Extracted data entries ::
■ ■ ■ ■ ■ ■ ■
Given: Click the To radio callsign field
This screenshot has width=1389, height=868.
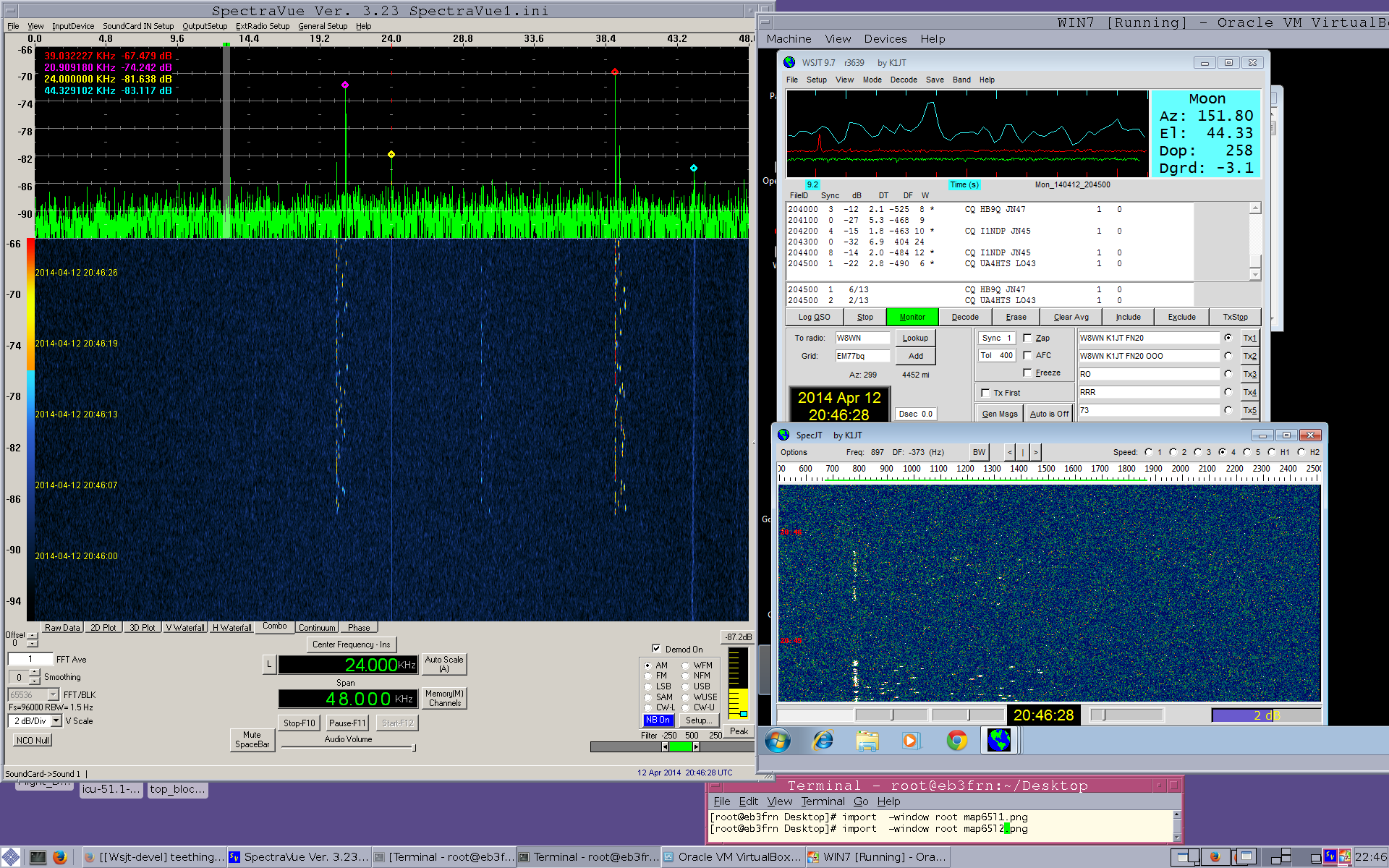Looking at the screenshot, I should pos(862,338).
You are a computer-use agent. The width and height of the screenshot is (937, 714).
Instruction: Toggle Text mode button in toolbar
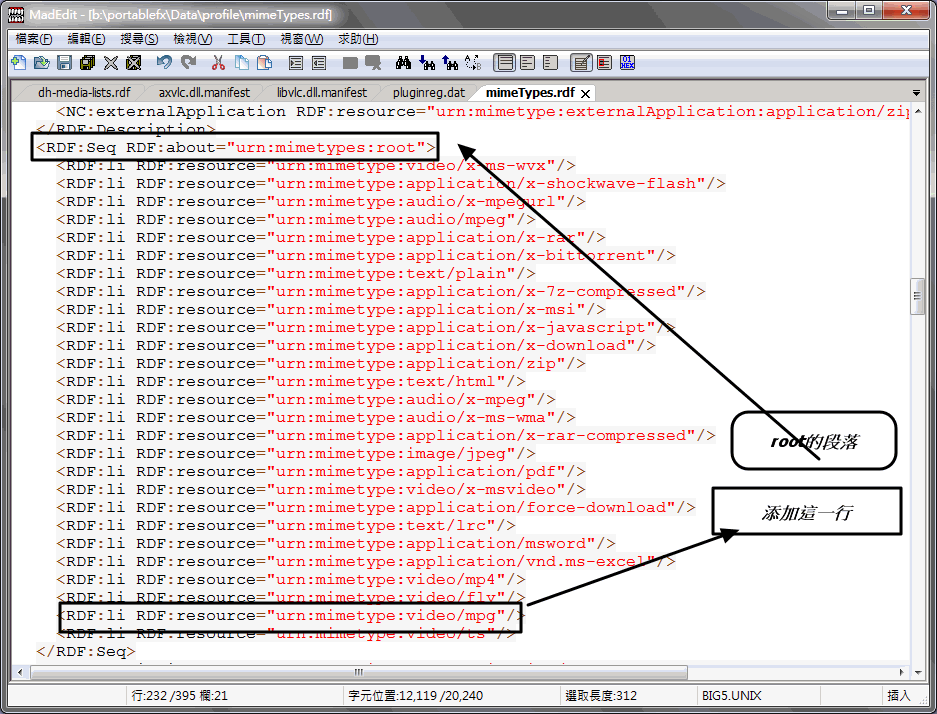[x=581, y=63]
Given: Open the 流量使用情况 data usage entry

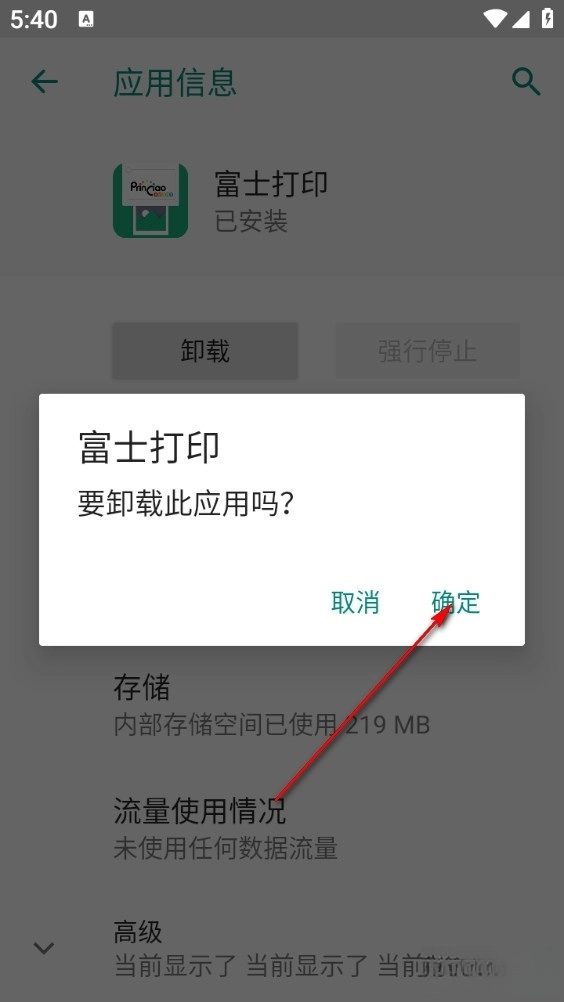Looking at the screenshot, I should (x=282, y=828).
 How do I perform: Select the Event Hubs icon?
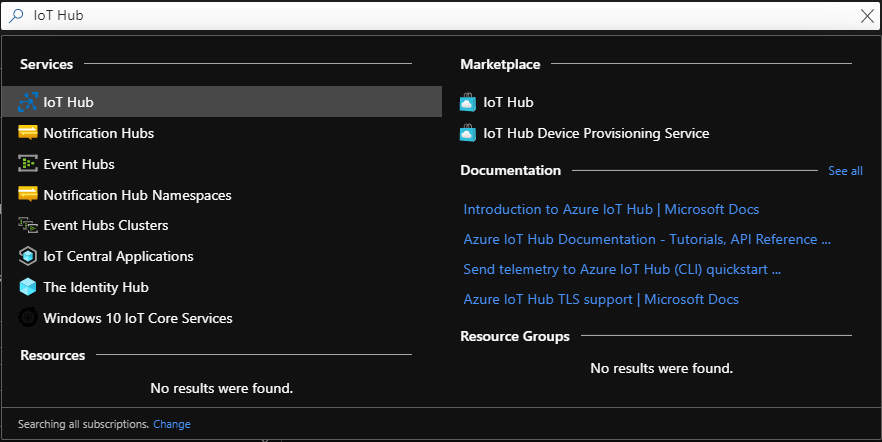pos(28,164)
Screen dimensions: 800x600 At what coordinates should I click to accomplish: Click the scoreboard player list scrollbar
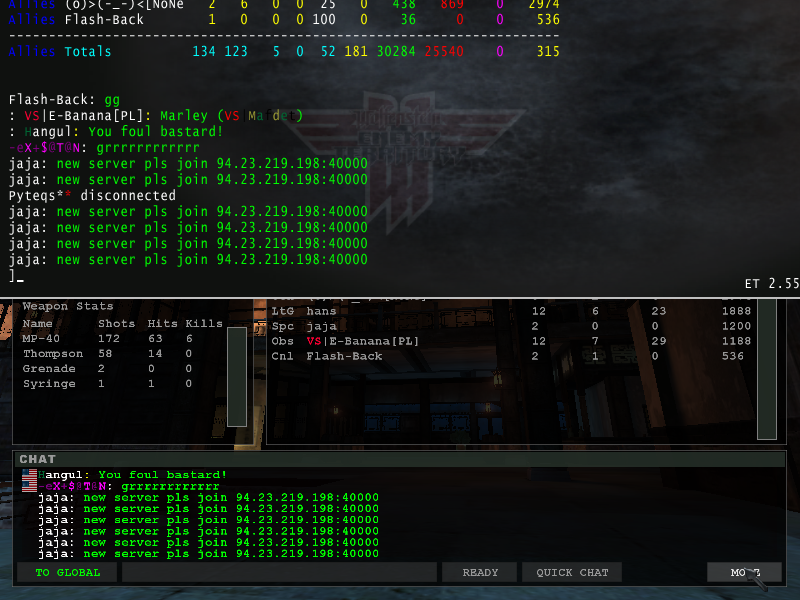coord(766,368)
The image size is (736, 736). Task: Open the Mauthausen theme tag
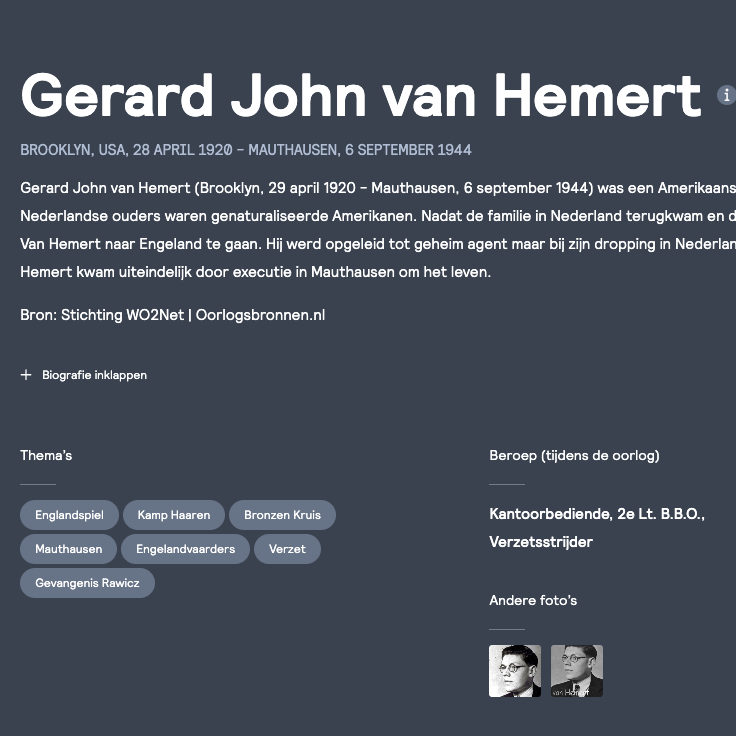[68, 549]
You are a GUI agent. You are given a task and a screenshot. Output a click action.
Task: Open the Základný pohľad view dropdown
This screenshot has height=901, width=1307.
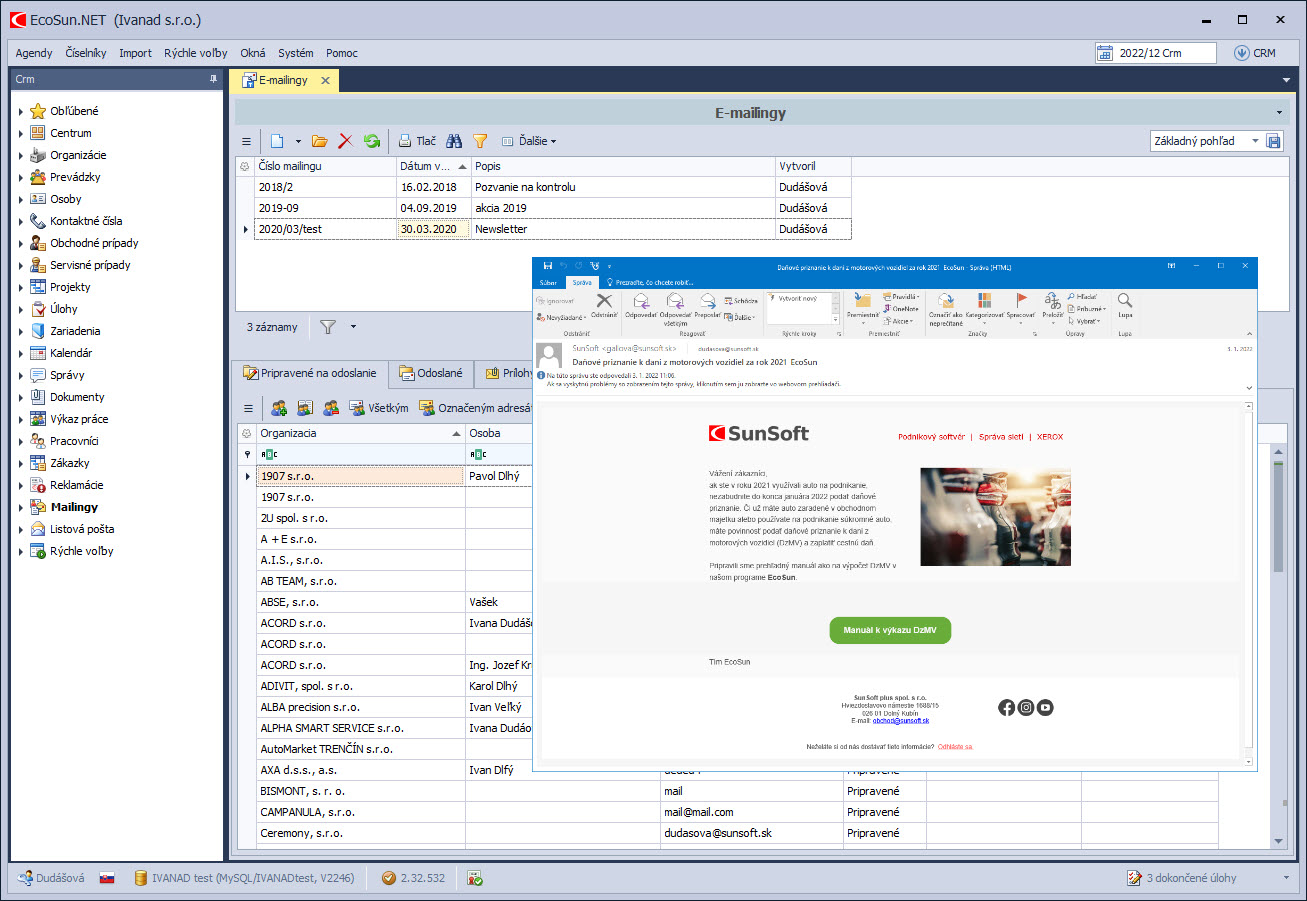tap(1255, 141)
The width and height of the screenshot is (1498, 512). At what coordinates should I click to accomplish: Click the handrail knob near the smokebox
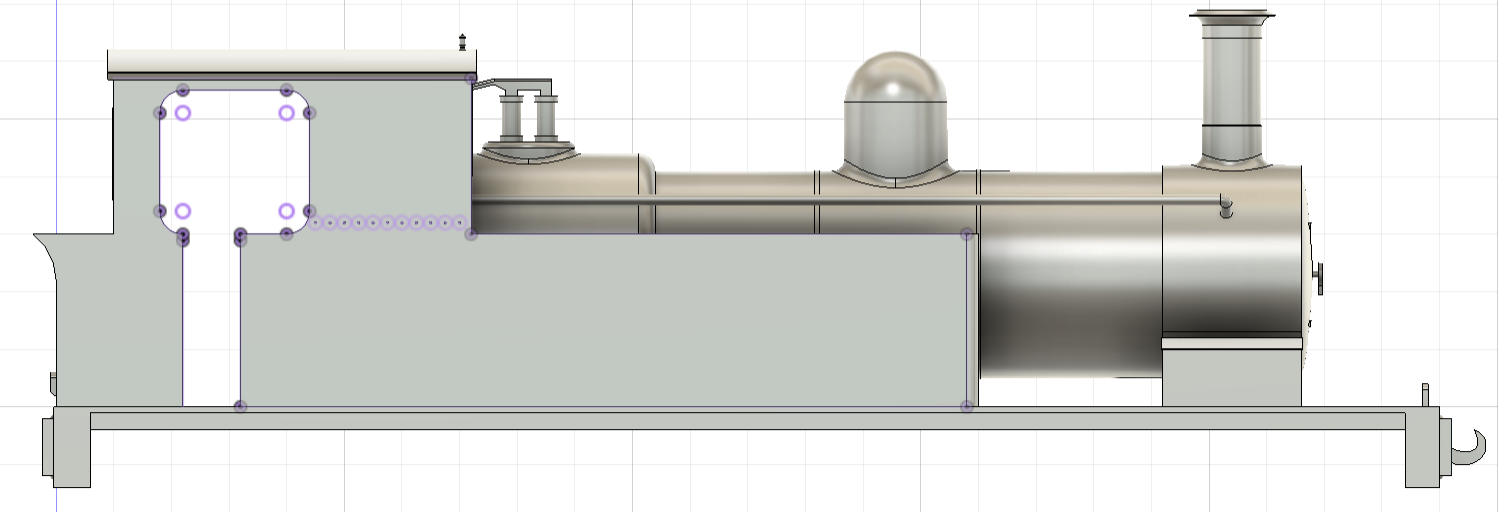(x=1226, y=208)
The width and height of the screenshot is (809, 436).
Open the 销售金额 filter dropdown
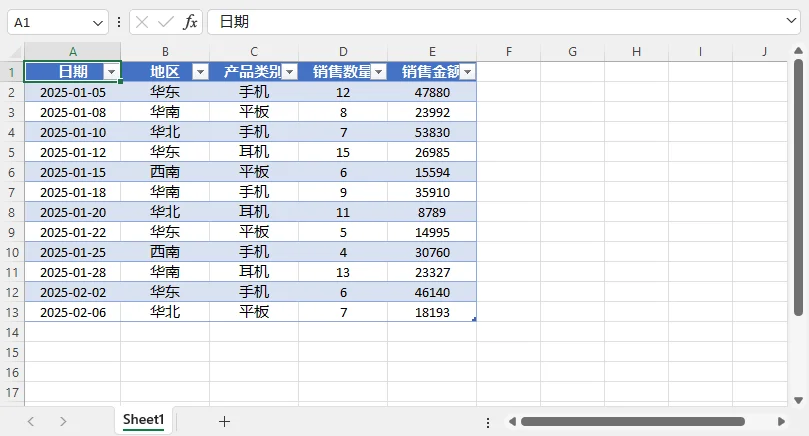click(x=467, y=72)
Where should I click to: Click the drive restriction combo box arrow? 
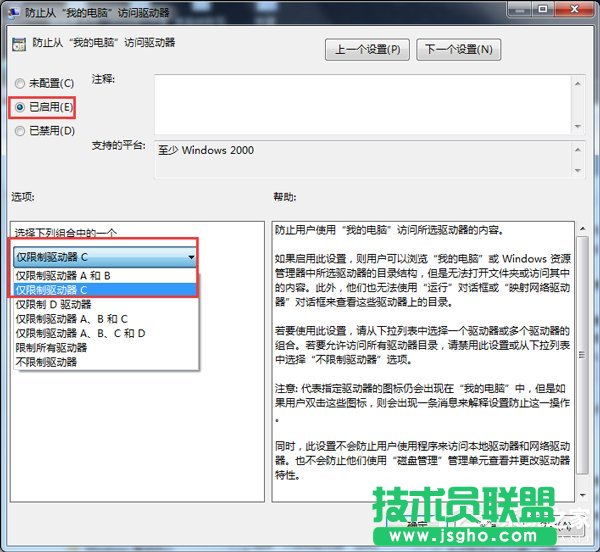pos(190,257)
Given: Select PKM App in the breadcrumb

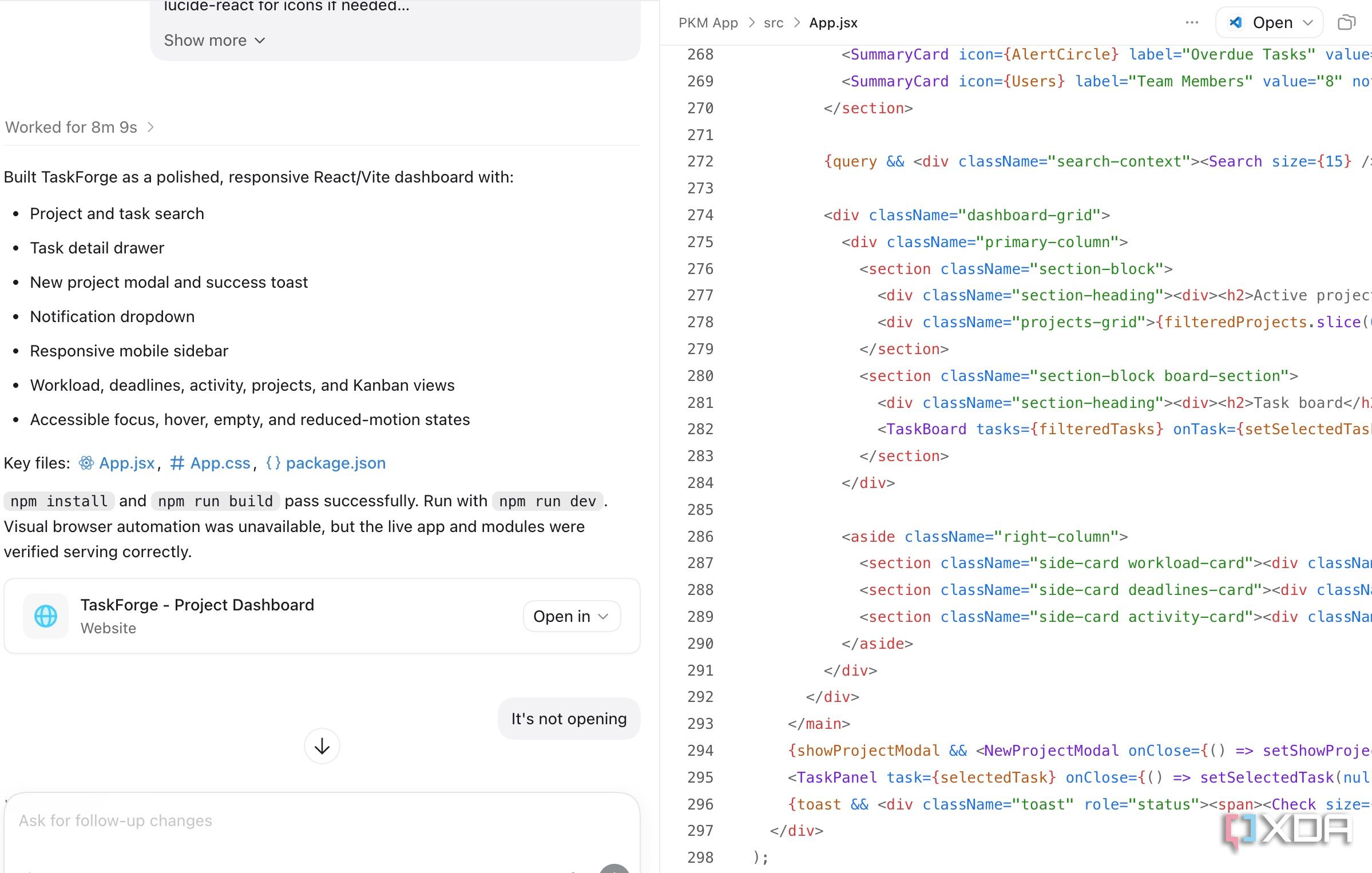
■ ■ ■ ■ ■ ■ ■
Required work ::
Can you turn the lines of all the records above into a numbered list, skipping the blank lines and leaving out the pictures?

Solution for this exercise ::
1. Given: Click the To radio callsign field
2. This screenshot has width=1389, height=868.
3. Looking at the screenshot, I should pos(862,338).
4. You are a computer-use agent. The width and height of the screenshot is (937, 714).
5. Instruction: Toggle Text mode button in toolbar
6. [x=581, y=63]
7. Given: Open the 流量使用情况 data usage entry
8. Looking at the screenshot, I should (x=282, y=828).
9.  How do I perform: Select the Event Hubs icon?
10. pos(28,164)
11. Screen dimensions: 800x600 At what coordinates should I click to accomplish: Click the scoreboard player list scrollbar
12. coord(766,368)
13. The image size is (736, 736). Task: Open the Mauthausen theme tag
14. [68, 549]
15. You are a GUI agent. You are given a task and a screenshot. Output a click action.
16. Task: Open the Základný pohľad view dropdown
17. This screenshot has height=901, width=1307.
18. tap(1255, 141)
19. The width and height of the screenshot is (1498, 512). At what coordinates should I click to accomplish: Click the handrail knob near the smokebox
20. (x=1226, y=208)
21. The width and height of the screenshot is (809, 436).
22. Open the 销售金额 filter dropdown
23. click(x=467, y=72)
24. Where should I click to: Click the drive restriction combo box arrow? 
25. pos(190,257)
26. Given: Select PKM App in the breadcrumb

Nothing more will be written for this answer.